• _Texto fornecido_:
Entre os poderes da matemática encontram-se a sua capacidade de abstração e de generalização. Vamos então encontrar uma fórmula que descreva problemas semelhantes ao apresentado, para os quais já fomos construindo toda a intuição necessária à sua resolução. Observe-se a Figura 5. Sem entrar em grandes detalhes de natureza Física, peço ao leitor que entenda que os pontos da circunferência que delimita C1 percorrem exatamente o mesmo espaço que o seu centro quando esta roda em torno de C2, pois C1 não desliza ou derrapa quando se move. Assim sendo, o centro de C1 percorre a circunferência C3 (a tracejado) cujo raio é r + r = 2r. O perímetro desta circunferência é de 2π x 2r = 4πr. Se calcularmos a razão entre este comprimento e o de C2 (4πr/2πr = 2) concluímos que C1 dá duas voltas, tal como ilustramos anteriormente de forma intuitiva.
Generalizando. Seja r o raio do círculo que roda em torno de outro círculo de raio R. Ao calcular a razão entre os perímetros das circunferências com raios R + r e r, obtém-se 2π(r + R)/2πr = 2πr/2πr + 2πR/2πr = 1 + R/r. Assim, para calcularmos o número de voltas que um círculo de raio r dá em torno de outro de raio R, basta dividir os raios e adicionar 1.
Tratemos agora da questão do exame. Para uma melhor visualização, o leitor pode fazer um modelo em cartão com dois círculos em que o raio de um é um terço do raio do outro ou, em alternativa, pode simplesmente aplicar a fórmula a que chegámos. Ora, 3r/r + 1 = 3 + 1 = 4. Foi este o erro no problema 17 do SAT de 1982, o júri incluiu a opção 3, que resulta de 3r/r, e não a alternativa correta 4, esquecendo-se de adicionar 1.
Segundo o então candidato Doug, atualmente professor de matemática na Universidade da Califórnia, Berkeley, “Na altura resolvi muitos problemas de matemática, pois entrava em muitas competições. Respondi à questão escolhendo 3, pois era a opção que mais se aproximava da resposta certa que é 4.”

• _Dados para análise_:
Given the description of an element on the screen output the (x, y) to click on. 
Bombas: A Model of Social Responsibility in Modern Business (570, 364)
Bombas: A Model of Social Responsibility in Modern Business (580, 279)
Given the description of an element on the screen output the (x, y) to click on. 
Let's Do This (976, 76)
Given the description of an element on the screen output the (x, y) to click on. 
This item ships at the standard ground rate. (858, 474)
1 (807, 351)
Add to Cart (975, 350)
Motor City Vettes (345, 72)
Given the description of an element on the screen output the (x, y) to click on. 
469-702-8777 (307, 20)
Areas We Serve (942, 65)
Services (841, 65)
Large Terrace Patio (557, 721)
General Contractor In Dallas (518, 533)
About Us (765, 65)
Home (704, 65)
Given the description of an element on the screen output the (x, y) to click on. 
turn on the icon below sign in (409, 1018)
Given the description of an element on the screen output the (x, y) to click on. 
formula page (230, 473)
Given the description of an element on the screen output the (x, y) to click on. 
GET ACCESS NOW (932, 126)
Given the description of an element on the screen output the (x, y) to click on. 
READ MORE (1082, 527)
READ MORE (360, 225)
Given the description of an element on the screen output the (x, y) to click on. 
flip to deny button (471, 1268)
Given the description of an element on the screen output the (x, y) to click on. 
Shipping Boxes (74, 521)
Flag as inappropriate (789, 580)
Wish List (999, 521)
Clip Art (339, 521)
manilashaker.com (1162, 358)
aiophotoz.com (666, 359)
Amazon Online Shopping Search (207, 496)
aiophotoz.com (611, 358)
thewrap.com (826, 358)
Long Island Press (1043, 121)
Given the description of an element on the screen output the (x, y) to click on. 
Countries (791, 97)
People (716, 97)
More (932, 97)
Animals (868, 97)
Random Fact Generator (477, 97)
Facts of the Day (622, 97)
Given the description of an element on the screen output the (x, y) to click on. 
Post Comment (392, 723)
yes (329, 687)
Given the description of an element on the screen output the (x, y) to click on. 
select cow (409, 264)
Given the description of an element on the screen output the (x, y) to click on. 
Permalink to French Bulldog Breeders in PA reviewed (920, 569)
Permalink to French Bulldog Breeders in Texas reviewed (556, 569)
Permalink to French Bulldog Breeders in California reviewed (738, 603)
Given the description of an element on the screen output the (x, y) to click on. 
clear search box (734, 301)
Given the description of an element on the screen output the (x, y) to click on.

• _Tarefas a resolver_:
1 – Explique, em uma a três frases, por que razão a opção 3 incluída pelo júri no problema 17 do SAT de 1982 estava errada, segundo o texto sobre o problema do SAT de 1982.
2 – Copie do texto sobre o problema do SAT de 1982 o trecho que começa em "Entre os poderes" e termina em "de forma intuitiva.".

• _Respostas às tarefas_:
1 – A opção 3 resulta apenas de 3r/r, porque o júri se esqueceu de adicionar 1. Pela fórmula do texto, o número de voltas é 3r/r + 1 = 3 + 1 = 4, que é a alternativa correta.

2 –
Entre os poderes da matemática encontram-se a sua capacidade de abstração e de generalização. Vamos então encontrar uma fórmula que descreva problemas semelhantes ao apresentado, para os quais já fomos construindo toda a intuição necessária à sua resolução. Observe-se a Figura 5. Sem entrar em grandes detalhes de natureza Física, peço ao leitor que entenda que os pontos da circunferência que delimita C1 percorrem exatamente o mesmo espaço que o seu centro quando esta roda em torno de C2, pois C1 não desliza ou derrapa quando se move. Assim sendo, o centro de C1 percorre a circunferência C3 (a tracejado) cujo raio é r + r = 2r. O perímetro desta circunferência é de 2π x 2r = 4πr. Se calcularmos a razão entre este comprimento e o de C2 (4πr/2πr = 2) concluímos que C1 dá duas voltas, tal como ilustramos anteriormente de forma intuitiva.